● Sayfa alıntısı:
-=-=-

BAKIŞ

Bu böyle devam edemez!

Son yıllarda "Türk turizminin gelişmesinin önündeki en önemli engel" olduğu tartışılan "belediyecikler"e karşı kampanya başlatılması çağrısında bulunuyorum TUİK verilerine göre; Türkiye'de 2004 yerel seçimlerinde irili ufaklı tam 3 bin 193 belediye oluşmuş durumda. Belediye.net'in araştırmasına göre ise bugüne kadar yapılan eklemelerle, belediyelerin sayısı 3 bin 497'yi bulmuş durumda.

 

Evet bu böyle devam edemez?

Dünyanın 5'inci büyük turizm ülkesi olmayı planlayan Türkiye'nin, bu hedefe ulaşmak için yaptığı çalışmalar gerçekten baş döndürücü olduğu kadar; artık hata kabul edemeyecek hassas bir noktaya ulaştı. Türkiye'mizin ikinci turizm hamlesinde; 7 yeni havalimanı, 42 yat limanı, 19 kurvaziyer liman, otoyollar, demiryolları ile milyarlarca dolarlık turizm kenti yatırımları öngörülüyor. Bir de buna eklenecek sayısız oteller ve uçsuz bucaksız yeni konut tarlaları ve birkaç ayda inşa edilen Mega Shoppingmall'er ve kibrit kutusu gibi yan yana dizilmiş binlerce dükkân?

Türkiye Turizm Stratejisi 2023'te 63 milyon turist, 86 milyar dolar turizm geliri hedefliyor

Dünyadaki turizm hareketlerinin gelişimiyle başlayan küresel hız ve buna paralel kıyasıya rekabet, tur operatörlerinden ve tüketiciler tarafından destinasyonlar için doğrudan talepler oluşturuyor.

Cumhuriyetin 100. yılını dolduracağı 2023 yılına kadar, Türkiye'nin sadece deniz-kum-güneş konseptinden çıkarılarak her türlü turizm potansiyelini değerlendirmesi ve yeni destinasyon ürünlerinin oluşturması hedefleniyor; her kurum ve siyasi otorite bu düşünceyi kendi dünya görüsüne uygun olarak şimdilik destekliyor.

Buraya kadar her şey tamam.

Ama bu yönetim düzeni ile bu arzulanan hedeflere ulaşılabilir mi?

 

Kesinlikle hayır!

Her aydın kişinin katılacağı gibi, çokseslilik ve çok renklilik güzel bir şeydir. Özellikle uyumlu kültür mozaiklerinden oluşan topluluklar demokrasiye örnek gösterilir.

Türkçe bir özdeyişin tabir ettiği gibi, acaba biz Türkler, yine "vur" deyince, "öldürdük" mü acaba? Özellikle siyasi yelpazeyi ve siyasi hırslarımızı demokrasinin gereği olarak doğru kullanabildik mi? Gelin beraber bakalım.

-=-=-

● Görev tanımı: Türk turizmi ve belediye sayısı üzerine yazıyı son cümlesinden sonra sürdürün.

-=-=-

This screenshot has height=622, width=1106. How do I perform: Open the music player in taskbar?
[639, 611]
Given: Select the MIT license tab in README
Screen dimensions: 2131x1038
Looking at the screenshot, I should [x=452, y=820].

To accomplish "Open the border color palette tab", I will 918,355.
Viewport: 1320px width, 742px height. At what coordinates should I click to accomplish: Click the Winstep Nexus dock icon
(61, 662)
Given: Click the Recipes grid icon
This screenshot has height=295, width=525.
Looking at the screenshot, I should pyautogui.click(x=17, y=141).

-=-=-

● Görevin yanıtı:
 

Belde Krallıkları

Sadece Antalya'da, yani Alanya ve Kaş arasında, sahilde 100'den fazla turistik beldemiz var. Gelin bakın ki, bu beldelerin her biri siyasi anlamda kendi "krallıklarını" kurmuşlar.

A Belediyesi sarı, 5 km uzaklıktaki B Belediyesi mavi ve yine 5 km uzaklıktaki C Belediyesi yeşil diyor ve buna inanıyor. Sanıyor musunuz bu 20 km.lik sahil şeridinde 3 ayrı düşünce renginden oluşan harika bir uyum gökkuşağı doğuyor. Çoğunlukla maalesef hayır, tam aksine, çoğunlukla birbirine zıt bir düşünceler çamuru ortaya çıkıyor.

Gerçek şu ki, Alanya Kaş arası 100 ayrı Belde'de, 100 ayrı renk, 100 ayrı talep, 100 ayrı düşünce ve 100 ayrı iddia var.

Bir Beldenin kendi bölgesine ait bir arıtma tesisini maddi olanaksızlıklardan kurması ne kadar zor ise, 3 ayrı Beldenin bir araya gelip, 3 bölgelik bir arıtma tesisi kurması o kadar kolay.

Ülkemizin gelişmelerinde, günümüz belediyelerin mevcut idari yapısı, hizmetlerin vatandaşa en kısa ve en verimli şekilde gitmesi önünde engel teşkil ediyor. Belediye sayısının çokluğu nedeniyle bazı belediyelerin gelirlerinin az olması ve mevcut gelirlerinin bir çoğununun personel, yakıt, elektrik ve su gibi ödemelere gitmesi, vatandaşa istenilen boyutta hizmet götürmekte zorlandıkları gibi turistleri cezbedecek kalıcı bir belde düzenlemesi yapmalarına engel oluyor.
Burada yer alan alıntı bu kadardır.